Abstract
Cervical cancer (CC) remains a major global health concern, particularly due to its aggressive nature and limited treatment options in advanced stages. Long noncoding RNA (lncRNA) TOB1-AS1 has been proposed as a tumor suppressor, yet its regulatory mechanism in CC remains unclear. This study aimed to elucidate the role of TOB1-AS1 in CC progression through the miR-27a-3p/thioredoxin-interacting protein (TXNIP) molecular axis. Functional gain- and loss-of-function assays were conducted to assess the effects of TOB1-AS1, miR-27a-3p, and TXNIP on cell proliferation, invasion, migration, and apoptosis. RT-qPCR, Western blotting, dual-luciferase reporter assays, and in vivo xenograft models were used to validate interactions and phenotypic outcomes. TOB1-AS1 was found to be downregulated in CC cells.
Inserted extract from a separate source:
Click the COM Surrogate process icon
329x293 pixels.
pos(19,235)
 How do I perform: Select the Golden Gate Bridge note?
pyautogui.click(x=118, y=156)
Its overexpression suppressed proliferation, invasion, and migration, while enhancing apoptosis. Mechanistically, TOB1-AS1 functioned as a competing endogenous RNA (ceRNA) by sponging miR-27a-3p, thereby restoring TXNIP expression. Modulating miR-27a-3p or TXNIP levels partially reversed the effects of TOB1-AS1. In vivo, TOB1-AS1 overexpression significantly inhibited tumor growth and altered miR-27a-3p and TXNIP expression profiles. These findings suggest that lncRNA TOB1-AS1 acted as a ceRNA of miR-27a-3p to upregulate TXNIP, thereby suppressing CC cell proliferation, invasion and migration.
Keywords:
cervical cancer; long noncoding RNA TOB1‐AS1; microRNA‐27a‐3p; thioredoxin‐interacting protein.